▶ Dataset:
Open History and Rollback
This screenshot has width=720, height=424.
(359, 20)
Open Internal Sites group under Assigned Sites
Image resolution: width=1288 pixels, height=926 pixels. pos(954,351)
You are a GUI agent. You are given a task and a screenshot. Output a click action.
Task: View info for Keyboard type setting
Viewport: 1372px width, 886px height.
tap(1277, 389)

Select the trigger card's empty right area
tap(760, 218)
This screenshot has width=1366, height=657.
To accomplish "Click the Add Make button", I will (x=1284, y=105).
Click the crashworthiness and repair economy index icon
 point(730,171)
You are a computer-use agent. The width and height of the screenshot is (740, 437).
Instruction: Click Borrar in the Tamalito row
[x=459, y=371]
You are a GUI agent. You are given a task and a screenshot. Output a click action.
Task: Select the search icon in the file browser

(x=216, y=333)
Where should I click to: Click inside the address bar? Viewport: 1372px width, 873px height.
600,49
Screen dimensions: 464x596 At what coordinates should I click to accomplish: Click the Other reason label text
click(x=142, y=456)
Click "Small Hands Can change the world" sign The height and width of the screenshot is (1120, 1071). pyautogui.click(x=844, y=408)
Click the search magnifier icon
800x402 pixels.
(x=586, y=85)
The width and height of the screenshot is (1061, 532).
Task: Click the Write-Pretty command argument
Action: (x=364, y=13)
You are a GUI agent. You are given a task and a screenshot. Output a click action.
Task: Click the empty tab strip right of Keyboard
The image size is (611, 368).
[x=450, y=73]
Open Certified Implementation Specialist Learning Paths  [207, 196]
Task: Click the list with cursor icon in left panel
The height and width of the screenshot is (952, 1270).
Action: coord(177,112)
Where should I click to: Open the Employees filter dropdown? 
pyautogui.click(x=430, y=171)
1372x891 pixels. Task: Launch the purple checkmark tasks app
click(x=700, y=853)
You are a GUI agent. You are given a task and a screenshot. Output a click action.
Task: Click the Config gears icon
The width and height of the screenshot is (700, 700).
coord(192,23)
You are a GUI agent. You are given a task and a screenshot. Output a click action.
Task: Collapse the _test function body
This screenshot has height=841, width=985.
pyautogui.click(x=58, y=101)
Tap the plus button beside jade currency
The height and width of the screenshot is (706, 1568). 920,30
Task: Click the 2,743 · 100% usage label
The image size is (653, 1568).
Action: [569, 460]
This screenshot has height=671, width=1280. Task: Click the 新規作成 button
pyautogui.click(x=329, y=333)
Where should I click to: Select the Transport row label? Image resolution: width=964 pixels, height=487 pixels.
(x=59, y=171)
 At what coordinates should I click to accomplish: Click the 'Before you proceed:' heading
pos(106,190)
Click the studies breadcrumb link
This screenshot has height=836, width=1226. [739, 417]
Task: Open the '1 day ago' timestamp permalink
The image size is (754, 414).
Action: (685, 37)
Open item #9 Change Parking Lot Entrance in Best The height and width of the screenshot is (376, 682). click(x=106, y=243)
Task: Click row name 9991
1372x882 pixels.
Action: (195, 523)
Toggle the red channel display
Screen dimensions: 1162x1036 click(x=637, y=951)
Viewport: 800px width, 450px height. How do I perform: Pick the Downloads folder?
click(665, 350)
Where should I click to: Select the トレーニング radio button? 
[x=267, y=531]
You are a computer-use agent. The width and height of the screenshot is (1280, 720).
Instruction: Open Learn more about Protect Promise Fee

▶ What you will do: Quote every line of the listing above word for word, from start to finish.

▶ Correct output:
Open History and Rollback
This screenshot has width=720, height=424.
(359, 20)
Open Internal Sites group under Assigned Sites
Image resolution: width=1288 pixels, height=926 pixels. pos(954,351)
You are a GUI agent. You are given a task and a screenshot. Output a click action.
Task: View info for Keyboard type setting
Viewport: 1372px width, 886px height.
tap(1277, 389)

Select the trigger card's empty right area
tap(760, 218)
This screenshot has width=1366, height=657.
To accomplish "Click the Add Make button", I will (x=1284, y=105).
Click the crashworthiness and repair economy index icon
 point(730,171)
You are a computer-use agent. The width and height of the screenshot is (740, 437).
Instruction: Click Borrar in the Tamalito row
[x=459, y=371]
You are a GUI agent. You are given a task and a screenshot. Output a click action.
Task: Select the search icon in the file browser

(x=216, y=333)
Where should I click to: Click inside the address bar? Viewport: 1372px width, 873px height.
600,49
Screen dimensions: 464x596 At what coordinates should I click to accomplish: Click the Other reason label text
click(x=142, y=456)
Click "Small Hands Can change the world" sign The height and width of the screenshot is (1120, 1071). pyautogui.click(x=844, y=408)
Click the search magnifier icon
800x402 pixels.
(x=586, y=85)
The width and height of the screenshot is (1061, 532).
Task: Click the Write-Pretty command argument
Action: (x=364, y=13)
You are a GUI agent. You are given a task and a screenshot. Output a click action.
Task: Click the empty tab strip right of Keyboard
The image size is (611, 368).
[x=450, y=73]
Open Certified Implementation Specialist Learning Paths  [207, 196]
Task: Click the list with cursor icon in left panel
The height and width of the screenshot is (952, 1270).
Action: coord(177,112)
Where should I click to: Open the Employees filter dropdown? 
pyautogui.click(x=430, y=171)
1372x891 pixels. Task: Launch the purple checkmark tasks app
click(x=700, y=853)
You are a GUI agent. You are given a task and a screenshot. Output a click action.
Task: Click the Config gears icon
The width and height of the screenshot is (700, 700).
coord(192,23)
You are a GUI agent. You are given a task and a screenshot. Output a click action.
Task: Collapse the _test function body
This screenshot has height=841, width=985.
pyautogui.click(x=58, y=101)
Tap the plus button beside jade currency
The height and width of the screenshot is (706, 1568). 920,30
Task: Click the 2,743 · 100% usage label
The image size is (653, 1568).
Action: [569, 460]
This screenshot has height=671, width=1280. Task: Click the 新規作成 button
pyautogui.click(x=329, y=333)
Where should I click to: Select the Transport row label? Image resolution: width=964 pixels, height=487 pixels.
(x=59, y=171)
 At what coordinates should I click to accomplish: Click the 'Before you proceed:' heading
pos(106,190)
Click the studies breadcrumb link
This screenshot has height=836, width=1226. [739, 417]
Task: Open the '1 day ago' timestamp permalink
The image size is (754, 414).
Action: (685, 37)
Open item #9 Change Parking Lot Entrance in Best The height and width of the screenshot is (376, 682). click(x=106, y=243)
Task: Click row name 9991
1372x882 pixels.
Action: (195, 523)
Toggle the red channel display
Screen dimensions: 1162x1036 click(x=637, y=951)
Viewport: 800px width, 450px height. How do I perform: Pick the Downloads folder?
click(665, 350)
Where should I click to: Select the トレーニング radio button? 
[x=267, y=531]
You are a computer-use agent. The width and height of the screenshot is (1280, 720).
Instruction: Open Learn more about Protect Promise Fee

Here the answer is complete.